The trial is investigating three related neurodegenerative conditions:

• Alzheimer’s disease: A progressive brain disorder that causes memory loss and cognitive decline, characterized by the buildup of abnormal proteins in the brain
• Mild Cognitive Impairment (MCI): A condition involving noticeable decline in cognitive abilities that is greater than expected for age but not severe enough to interfere significantly with daily activities; MCI may progress to Alzheimer’s disease
• Parkinson’s disease: A progressive disorder affecting movement and coordination, caused by loss of nerve cells in specific brain regions

Changes in P-glycoprotein function have been observed in neurodegenerative diseases and may contribute to disease progression. P-gp alterations could affect the accumulation of toxic proteins in the brain or influence how medications used to treat these conditions reach their targets^[2].

This trial aims to characterize P-gp function across these different neurodegenerative conditions, which may help researchers understand disease mechanisms and develop better treatments.

How [18F]MC225 is Administered

[18F]MC225 is administered as an intravenous injection, meaning it is injected directly into a vein. The dose used in the clinical trial for neurodegenerative diseases is 400 MBq (megabecquerel), which is a unit measuring radioactivity^[2].

The administration process typically involves the following steps:

• Preparation: The radiotracer is prepared in a specialized facility and must be used within a short time frame due to the radioactive decay of fluorine-18
• Injection: The [18F]MC225 solution is injected intravenously, usually into an arm vein
• Distribution: After injection, the radiotracer circulates through the bloodstream and crosses into the brain
• Imaging: PET/CT scanning is performed to detect where the radiotracer accumulates in the brain

The amount of radiation exposure from [18F]MC225 is comparable to other diagnostic nuclear medicine procedures and is considered safe for research purposes when appropriate safety protocols are followed.
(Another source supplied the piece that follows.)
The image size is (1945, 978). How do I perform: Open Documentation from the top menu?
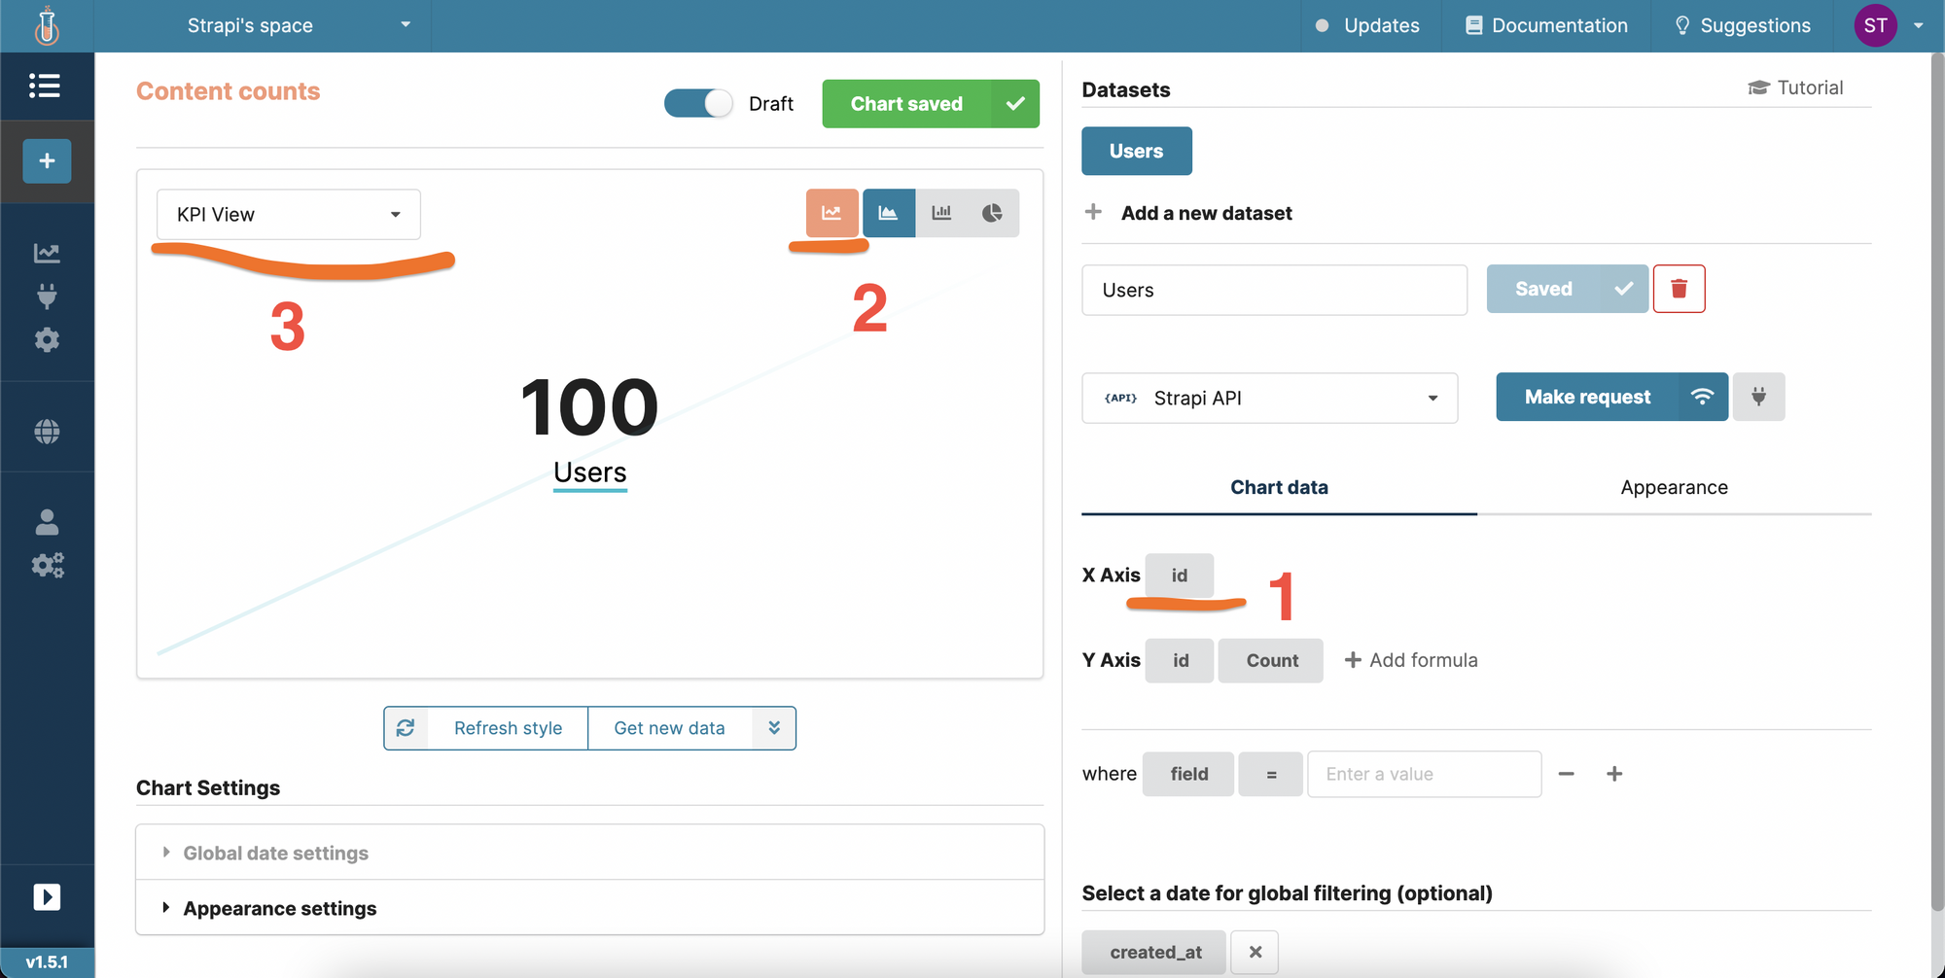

What the Trials are Measuring

Both clinical trials use specialized imaging measurements to assess P-glycoprotein function in the brain. These measurements provide quantitative data about how [18F]MC225 is distributed in brain tissue.

The trial in treatment-resistant depression is measuring P-gp activity by assessing [18F]MC225 standardized uptake value (SUV) and volume distribution (VD) in the whole brain. SUV is a measurement that indicates how much radiotracer has accumulated in brain tissue, while volume distribution describes how the tracer spreads throughout the brain^[1].

The trial in neurodegenerative diseases is measuring regional PET tracer uptake and influx values of [18F]MC225. This approach examines specific brain regions rather than the whole brain, which may reveal regional differences in P-gp function that are relevant to different neurodegenerative diseases^[2].

Key measurements being assessed include:

• Uptake values: How much [18F]MC225 accumulates in different brain regions, which reflects P-gp activity (higher uptake may indicate lower P-gp activity, as less tracer is being pumped out)
• Influx values: The rate at which [18F]MC225 enters brain tissue from the bloodstream
• Regional patterns: Differences in tracer distribution across various brain areas, which may correlate with disease-specific patterns
• Comparison between groups: Differences in measurements between patients with different conditions or treatment responses

These measurements will help researchers understand whether P-glycoprotein function is altered in treatment-resistant depression and neurodegenerative diseases, and whether these alterations follow specific patterns that could be clinically meaningful.

The data collected from these Phase 2 trials will be important for determining whether [18F]MC225 PET imaging can serve as a useful tool for understanding disease mechanisms, predicting treatment responses, or monitoring disease progression in these conditions.